De nos jours, on reconnaît un snob au fait qu’il choisit d’acheter des produits que le commun pourrait difficilement se procurer, s’adonne à un sport d’élite, fréquente des restaurants substantiellement plus chers que les casse-croûte… à part d’esquisser des sourires forcés lorsqu’il devrait rire jaune.  Et, pour se faire honneur, il ingurgite des vins de prix ou des alcools fins, cherche à développer un vocabulaire ampoulé pour les décrire.  Pour lui, toujours à la mode, pour attirer la curiosité, le monde n’existe que pour lui permettre de se pavaner et de se faire voir alors qu’il cherche en tout l’accord parfait et majeur du bien, du beau, du cher.  Tentant de suppléer à son manque d’originalité personnel et à son vide d’opinion, il veille à toujours utiliser le bon mot et le geste qu’il faut, quand il le faut.  Il s’occupe sans cesse d’incarner la distinction, même dans une tenue de travail ou de détente, car il lui importe d’échapper au public ordinaire.  On dit qu’il préfère «Small World» à «MySpace» ou à «Facebook» qu’il croit réservés à la plèbe.  Il cherche sûrement à échapper à des humiliations réelles ou présumées de son enfance.
--------------------------------------------------
Consigne 1: Présentez sous forme de liste JSON de chaînes les lignes des données de l'exercice, de celle qui contient « The height and width of the screenshot is (589, 750). » jusqu'à la fin de ces données, à raison d'une chaîne par ligne et sans les lignes vides. Laissez les images hors de la réponse.
--------------------------------------------------
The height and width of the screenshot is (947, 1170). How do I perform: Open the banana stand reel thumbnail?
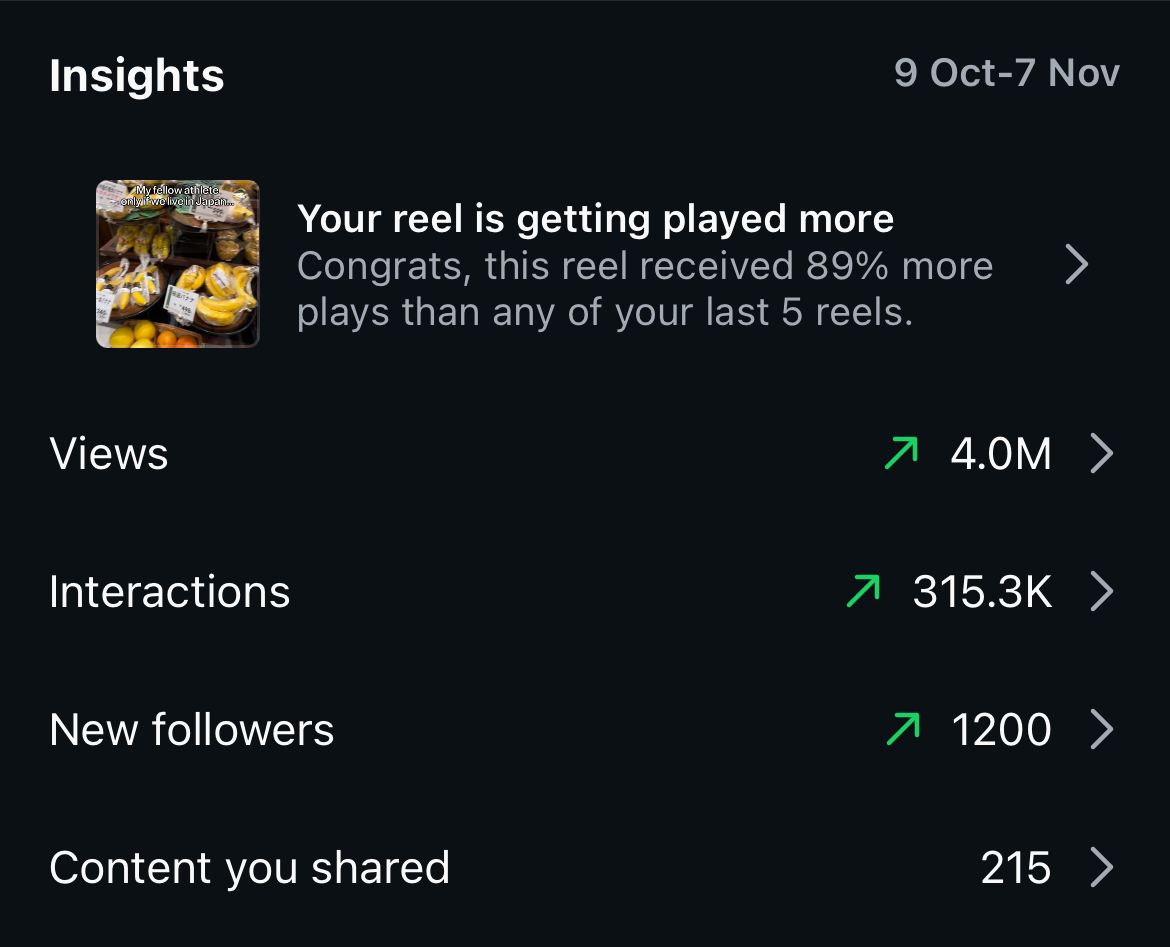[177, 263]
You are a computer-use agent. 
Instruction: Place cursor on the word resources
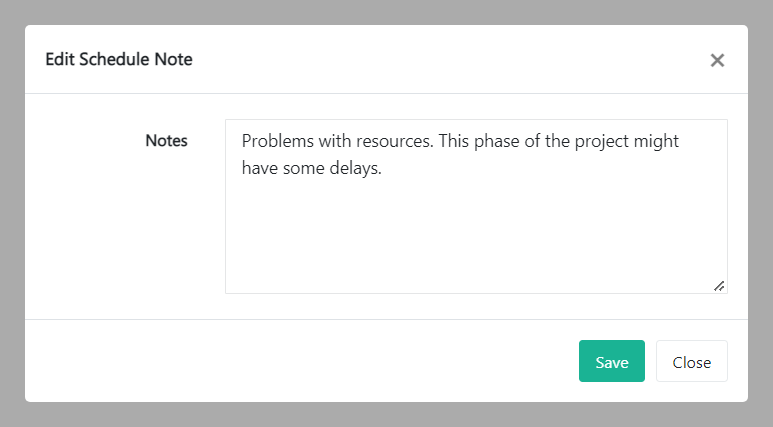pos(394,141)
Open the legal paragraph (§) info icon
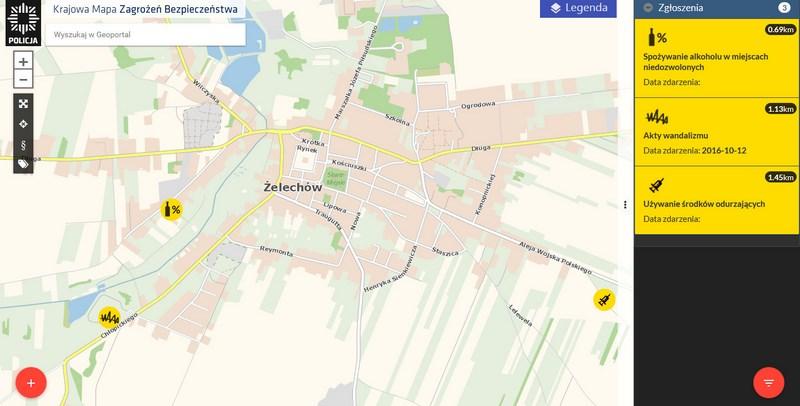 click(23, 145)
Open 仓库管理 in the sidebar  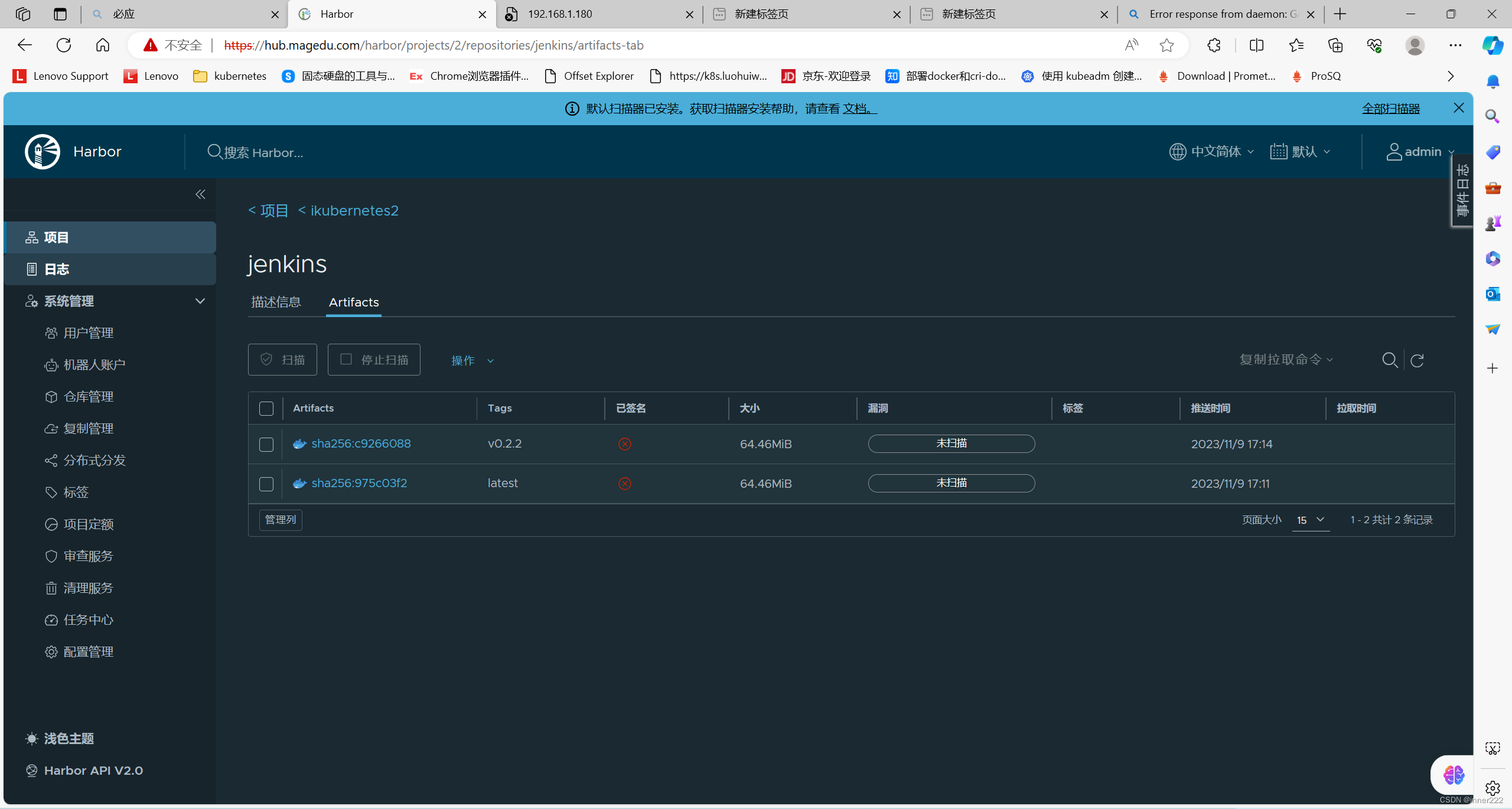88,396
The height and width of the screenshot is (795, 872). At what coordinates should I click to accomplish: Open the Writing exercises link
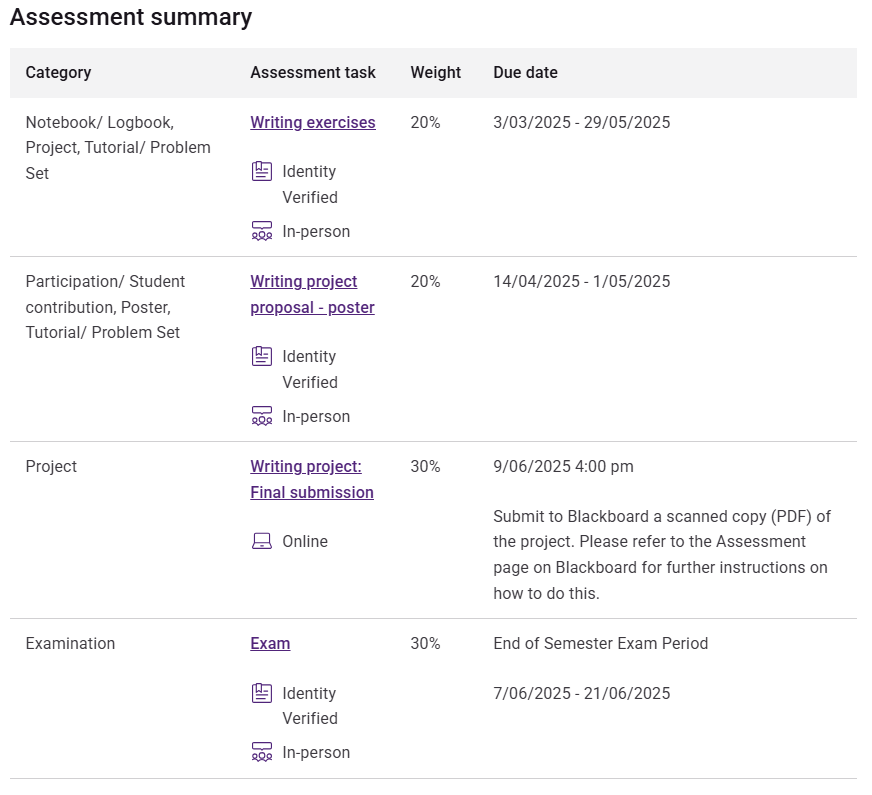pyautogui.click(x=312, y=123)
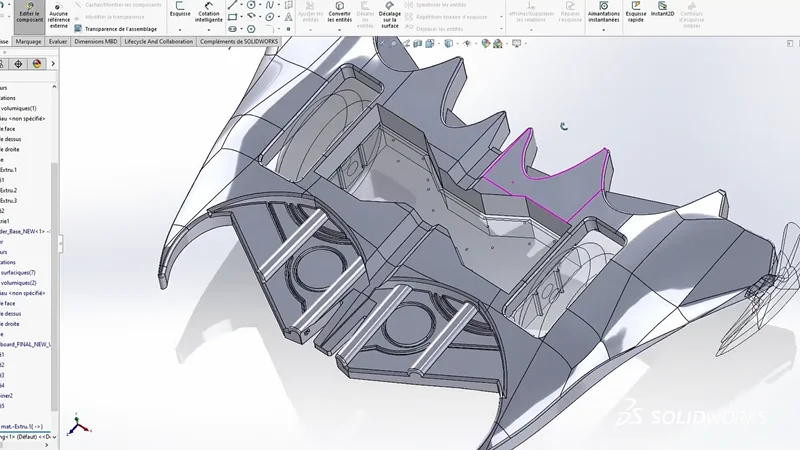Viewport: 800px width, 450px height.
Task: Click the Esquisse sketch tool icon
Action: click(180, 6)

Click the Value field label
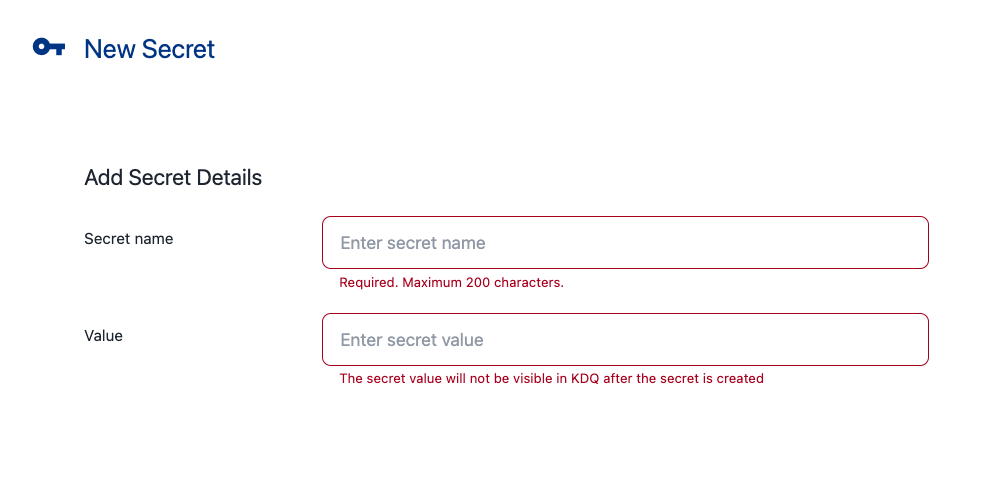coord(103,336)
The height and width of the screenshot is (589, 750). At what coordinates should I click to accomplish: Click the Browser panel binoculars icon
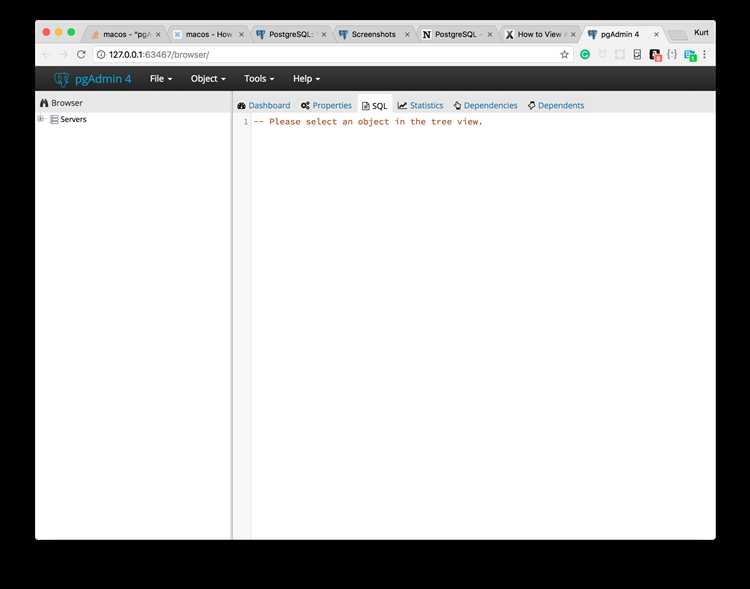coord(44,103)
--------------------------------------------------
Consigne 2: Reprenez mot pour mot l'intégralité du texte sur le snob.

Réponse écrite 1:
[
  "The height and width of the screenshot is (589, 750). At what coordinates should I click to accomplish: Click the Browser panel binoculars icon",
  "coord(44,103)"
]

Réponse écrite 2:
De nos jours, on reconnaît un snob au fait qu’il choisit d’acheter des produits que le commun pourrait difficilement se procurer, s’adonne à un sport d’élite, fréquente des restaurants substantiellement plus chers que les casse-croûte… à part d’esquisser des sourires forcés lorsqu’il devrait rire jaune.  Et, pour se faire honneur, il ingurgite des vins de prix ou des alcools fins, cherche à développer un vocabulaire ampoulé pour les décrire.  Pour lui, toujours à la mode, pour attirer la curiosité, le monde n’existe que pour lui permettre de se pavaner et de se faire voir alors qu’il cherche en tout l’accord parfait et majeur du bien, du beau, du cher.  Tentant de suppléer à son manque d’originalité personnel et à son vide d’opinion, il veille à toujours utiliser le bon mot et le geste qu’il faut, quand il le faut.  Il s’occupe sans cesse d’incarner la distinction, même dans une tenue de travail ou de détente, car il lui importe d’échapper au public ordinaire.  On dit qu’il préfère «Small World» à «MySpace» ou à «Facebook» qu’il croit réservés à la plèbe.  Il cherche sûrement à échapper à des humiliations réelles ou présumées de son enfance.